7.5 Wholly-owned subsidiary exemption

As with both ss 188 and 190 CA 2006 approval is not required by the members of any company
which is a wholly-owned subsidiary of another company for these types of transactions.

19
Q

Defences?

A

If a transaction contravenes ss 200, 201 or 203 CA 2006 and is entered into with a person
connected with a director, that director will not be liable if they took all reasonable steps to ensure
the company complied with those sections (s 213(6) CA 2006).
There is also a defence under s 213(7) CA 2006 for any connected person (if relevant) and any
director that authorised the transaction who can show they had no knowledge of the
circumstances constituting the contravention.

20
Q

Remedies for loans and related transactions?

A

If shareholder approval is not obtained and no exceptions apply, the consequences are set out in
s 213 CA 2006. These are very similar to the consequences for breach of s 190 CA 2006, set out in
an earlier section.

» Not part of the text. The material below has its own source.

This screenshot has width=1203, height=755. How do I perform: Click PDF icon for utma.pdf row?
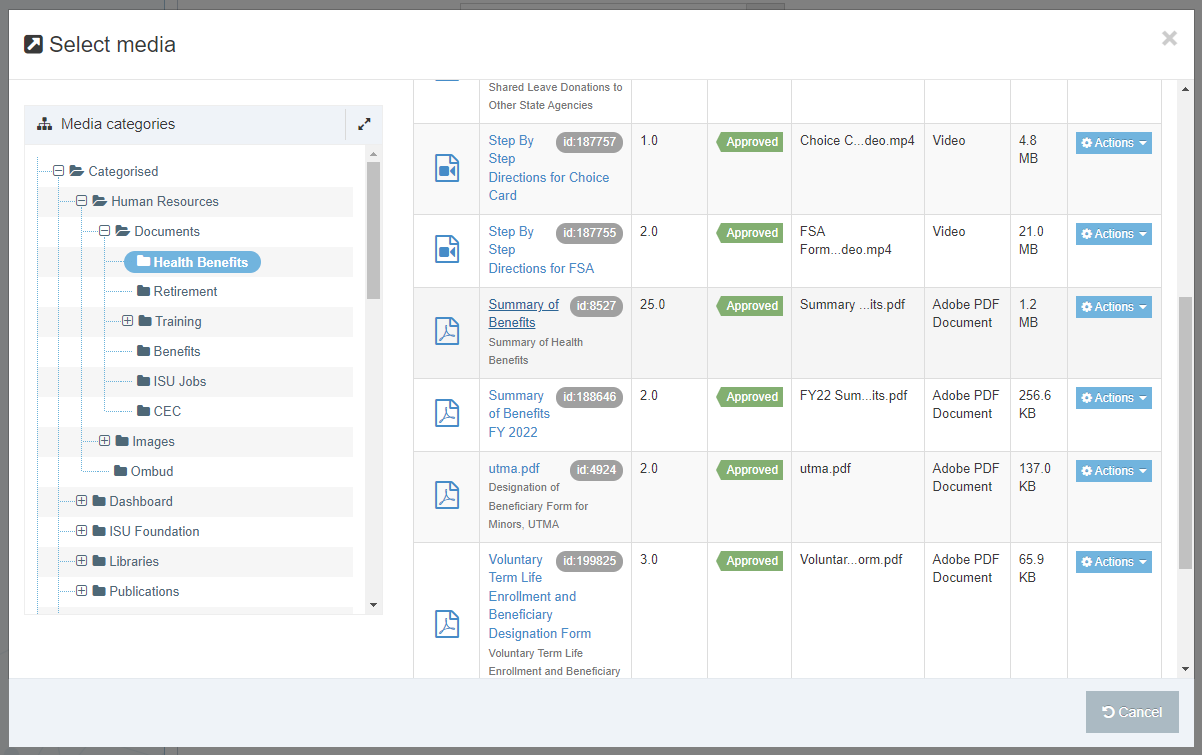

In relation to the transaction, the consequences are set out in s 213(2) CA
2006: the arrangement is voidable at the instance of the company unless:
* Restitution is no longer possible;
* The company has been indemnified for the loss or damage suffered by it; or
* Rights acquired in good faith by a third party would be affected by the avoidance.
The directors involved (and those so connected under s 213(4) CA 2006) are liable to account to
the company for any profits made and to indemnify the company for any loss incurred (s 213(3)
CA 2006).
Section 214 CA 2006 allows for the arrangement to be affirmed by the shareholders of the
company and the holding company (where relevant) by ordinary resolution within a reasonable
period. If it is affirmed, the arrangement may no longer be avoided under s 213 CA 2006.